• **Tekstfragment**:
►

Einde inhoudsopgave
Besluit in-, uit- en doorvoer van radioactieve afvalstoffen en bestraalde splijtstoffen
Artikel 30 Beoordeling op volledigheid; ontvangstbevestiging
Geldend
Geldend vanaf 01-08-2017
- Bronpublicatie:
19-05-2017, Stb. 2017, 233 (uitgifte: 13-06-2017, kamerstukken/regelingnummer: -)
- Inwerkingtreding
01-08-2017
- Bronpublicatie inwerkingtreding:
06-07-2017, Stb. 2017, 312 (uitgifte: 19-07-2017, kamerstukken/regelingnummer: -)
- Vakgebied(en)
Milieurecht / Afval
Accijns en verbruiksbelastingen (V)
Douane (V)
1.
Dit artikel is uitsluitend van toepassing indien de overbrenging via een of meer lidstaten van doorvoer plaatsvindt.
2.
Na de in artikel 29 bedoelde dagtekening verzoekt de Autoriteit onder toezending van het uniforme document onverwijld het bevoegd gezag van de lidstaat of lidstaten van doorvoer:
- a.
te beoordelen of de aanvraag om een vergunning volledig en juist is ingevuld en is voorzien van de vereiste bijlagen;
- b.
toestemming te verlenen met betrekking tot de aanvraag om een vergunning nadat een afschrift van de ontvangstbevestiging van de Autoriteit op grond van dit artikel is ontvangen.
3.
De Autoriteit doet de toezending van het uniforme document vergezeld gaan van informatie omtrent de vergunning en de daarbij te volgen procedure.
4.
Indien het bevoegd gezag van de lidstaat of lidstaten van doorvoer binnen de termijn van 20 dagen, bedoeld in artikel 8, eerste lid, van de richtlijn, geen verzoek indient om ontbrekende informatie te verstrekken, stelt de Autoriteit uiterlijk 10 dagen na afloop van genoemde termijn van 20 dagen de datum van ontvangstbevestiging vast. De Autoriteit deelt deze datum mede aan het bevoegd gezag van de lidstaat of lidstaten van doorvoer.

◄

• **Opdrachten**:
**A)** Beantwoord over Artikel 30 van het besluit over radioactieve afvalstoffen:
(i) Vanaf welke datum is het artikel geldend?
(ii) In welk geval is het artikel uitsluitend van toepassing?
(iii) Uiterlijk hoeveel dagen na afloop van de termijn van 20 dagen stelt de Autoriteit de datum van ontvangstbevestiging vast?
**B)** Schrijf uit Artikel 30 van het besluit over radioactieve afvalstoffen het stuk van "Einde inhoudsopgave" tot en met "19-07-2017, kamerstukken/regelingnummer: -)" woordelijk over.
**C)** Schrijf Artikel 30 van het besluit over radioactieve afvalstoffen verder, te beginnen na de laatste zin.
De records zijn hiervoor niet nodig.

• **Records**:
►

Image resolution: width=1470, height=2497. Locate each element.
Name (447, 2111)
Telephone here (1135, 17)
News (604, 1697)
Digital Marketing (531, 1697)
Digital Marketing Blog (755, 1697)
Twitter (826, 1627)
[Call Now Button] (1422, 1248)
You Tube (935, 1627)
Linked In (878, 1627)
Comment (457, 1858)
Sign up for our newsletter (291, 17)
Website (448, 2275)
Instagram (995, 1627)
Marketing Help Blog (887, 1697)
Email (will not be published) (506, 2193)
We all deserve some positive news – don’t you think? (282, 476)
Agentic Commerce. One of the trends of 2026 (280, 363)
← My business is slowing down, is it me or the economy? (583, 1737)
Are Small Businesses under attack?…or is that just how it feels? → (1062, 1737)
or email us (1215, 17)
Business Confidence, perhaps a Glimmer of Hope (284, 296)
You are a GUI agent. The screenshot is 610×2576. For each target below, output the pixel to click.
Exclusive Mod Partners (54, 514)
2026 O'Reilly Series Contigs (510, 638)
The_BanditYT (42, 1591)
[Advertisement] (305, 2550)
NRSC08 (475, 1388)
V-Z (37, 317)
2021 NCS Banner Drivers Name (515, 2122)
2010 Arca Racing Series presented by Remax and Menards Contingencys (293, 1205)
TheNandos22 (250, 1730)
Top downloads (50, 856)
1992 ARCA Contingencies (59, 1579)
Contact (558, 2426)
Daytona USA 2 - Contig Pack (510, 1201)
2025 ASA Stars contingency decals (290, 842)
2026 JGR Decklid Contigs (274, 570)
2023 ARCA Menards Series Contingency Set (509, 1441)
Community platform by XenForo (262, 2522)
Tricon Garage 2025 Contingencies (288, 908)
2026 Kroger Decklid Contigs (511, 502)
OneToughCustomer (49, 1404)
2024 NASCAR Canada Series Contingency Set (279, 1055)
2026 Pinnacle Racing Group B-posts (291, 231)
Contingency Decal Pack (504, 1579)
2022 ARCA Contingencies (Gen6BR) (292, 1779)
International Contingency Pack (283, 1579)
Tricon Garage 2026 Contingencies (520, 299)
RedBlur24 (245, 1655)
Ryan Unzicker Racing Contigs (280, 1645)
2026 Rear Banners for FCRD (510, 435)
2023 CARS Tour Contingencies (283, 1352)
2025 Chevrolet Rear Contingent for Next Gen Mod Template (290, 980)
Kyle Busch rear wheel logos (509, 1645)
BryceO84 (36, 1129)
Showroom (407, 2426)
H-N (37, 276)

◄

• **Schriftelijke antwoorden**:
**A)**
(i) Vanaf 01-08-2017.
(ii) Indien de overbrenging via een of meer lidstaten van doorvoer plaatsvindt.
(iii) Uiterlijk 10 dagen.

**B)**
Einde inhoudsopgave
Besluit in-, uit- en doorvoer van radioactieve afvalstoffen en bestraalde splijtstoffen
Artikel 30 Beoordeling op volledigheid; ontvangstbevestiging
Geldend
Geldend vanaf 01-08-2017
- Bronpublicatie:
19-05-2017, Stb. 2017, 233 (uitgifte: 13-06-2017, kamerstukken/regelingnummer: -)
- Inwerkingtreding
01-08-2017
- Bronpublicatie inwerkingtreding:
06-07-2017, Stb. 2017, 312 (uitgifte: 19-07-2017, kamerstukken/regelingnummer: -)

**C)**
5.
Indien het bevoegd gezag van een lidstaat van doorvoer binnen de termijn van 20 dagen, bedoeld in artikel 8, eerste lid, van de richtlijn, verzoekt om ontbrekende informatie te verstrekken, verstrekt de Autoriteit zo spoedig mogelijk de betreffende informatie. De Autoriteit zendt een afschrift van deze informatie aan het bevoegd gezag van eventuele andere lidstaten van doorvoer.
6.
Indien het vijfde lid van toepassing is, stelt de Autoriteit de datum van ontvangstbevestiging niet eerder vast dan nadat 10 dagen zijn verstreken na ontvangst van de betreffende informatie, en in elk geval niet eerder dan na afloop van de termijn van 20 dagen, bedoeld in artikel 8, eerste lid, van de richtlijn. De Autoriteit deelt deze datum mede aan het bevoegd gezag van de lidstaat of lidstaten van doorvoer.
7.
De in dit artikel opgenomen termijnen voor het vaststellen van de datum van ontvangstbevestiging kunnen worden ingekort indien de Autoriteit en het bevoegd gezag van de lidstaat of lidstaten van doorvoer zich ervan hebben vergewist dat de aanvraag volledig en juist is ingevuld en is voorzien van de vereiste bijlagen.